While bias can show up as inappropriate data manipulation, it is just as often true in cases of outright bias that there is a discrepancy between the empirical data within the study, and the interpretation of those data in the text of the abstract, summary or conclusion. For example, if the authors of the study claim that an effect was insignificant when the data clearly indicate the effect was significant, that is evidence of bias. Similarly, if the authors exaggerate the significance of a negligible effect, that too is evidence of bias.
Suppose we were successful in establishing that ABC was biased in some way. Would that justify disregarding the conclusions of industry-funded research in general? Hardly – that could be a fallacy in itself: hasty generalization. We would need to do an extensive, systematic meta-analysis of the research on the health effects of smoking (or the efficacy and safety of a new drug) to determine to what extent industry-sponsored research manifests the marks of bias – data manipulation, data misrepresentation, etc. Obviously that meta-analysis would be difficult to do.

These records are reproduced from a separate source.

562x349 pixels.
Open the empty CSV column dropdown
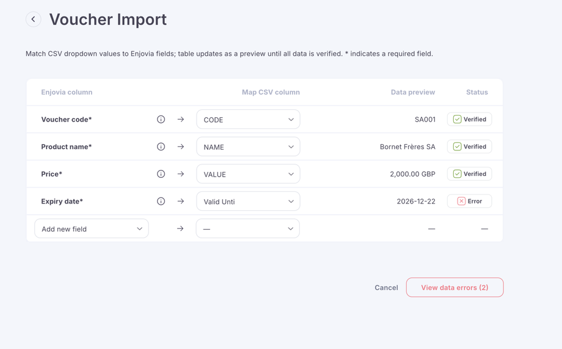point(248,229)
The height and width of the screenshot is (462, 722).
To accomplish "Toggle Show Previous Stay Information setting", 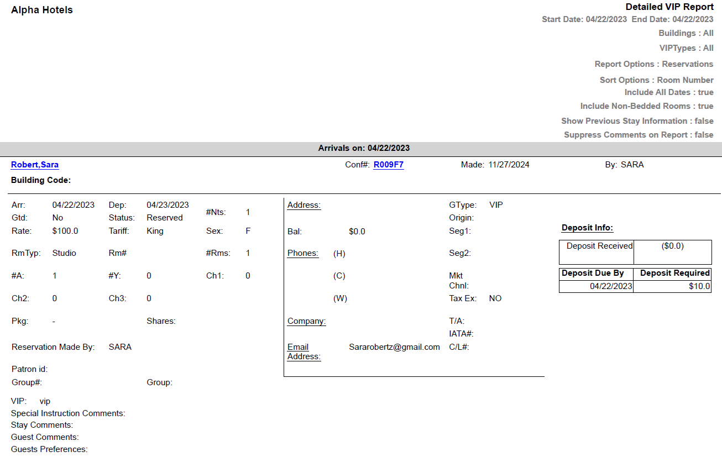I will click(x=637, y=120).
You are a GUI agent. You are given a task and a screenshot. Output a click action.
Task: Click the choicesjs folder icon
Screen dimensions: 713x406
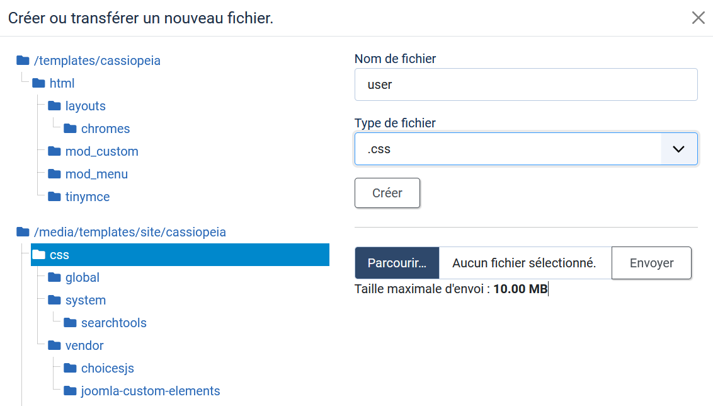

Since proof of systematic bias is elusive, isn’t it legitimate, on inductive grounds, to suppose that industry-sponsored research is more or less liable to be biased? No! That is exactly the issue that requires proof. Ultimately, this is an empirical question about the general quality of scientific research.

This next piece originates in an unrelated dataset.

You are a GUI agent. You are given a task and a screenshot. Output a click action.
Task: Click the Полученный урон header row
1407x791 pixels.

Of course, there are some studies that are flawed and that are industry-funded. But to suspect that industry-funding is a contributing factor to such flaws, we would need to know the base rate of flawed studies in a particular field, and then compare the proportion of flawed industry-supported studies to studies overall. If there is a statistically significant difference in the two proportions, that is evidence that industry-funded research is more likely to be substandard. Once that has been demonstrated, only then would it be fruitful to ponder whether bias explains the observed quality difference. (To my knowledge, no such research has been attempted. If it exists, I would welcome hearing about it.)

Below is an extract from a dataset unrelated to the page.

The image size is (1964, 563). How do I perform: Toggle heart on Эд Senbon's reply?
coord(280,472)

In the absence of inductive evidence about the overall quality of industry-funded research, or in the absence of a methodological critique of a particular study, we have no business being suspicious of some piece of industry-funded research. But this is not a license to accept whatever comes out of corporate-funded labs either. We need to subject the evidence and reasoning of industry-funded researchers to the same level of scrutiny and with the same standards as we would any more “impartial” researcher.
The key critical question for ad hominem (bias-type) arguments is the one that asks whether we have evidence of bias. If there is only a presumption of bias, and no evidence for it, then we have an instance of fallacious argumentum ad hominem.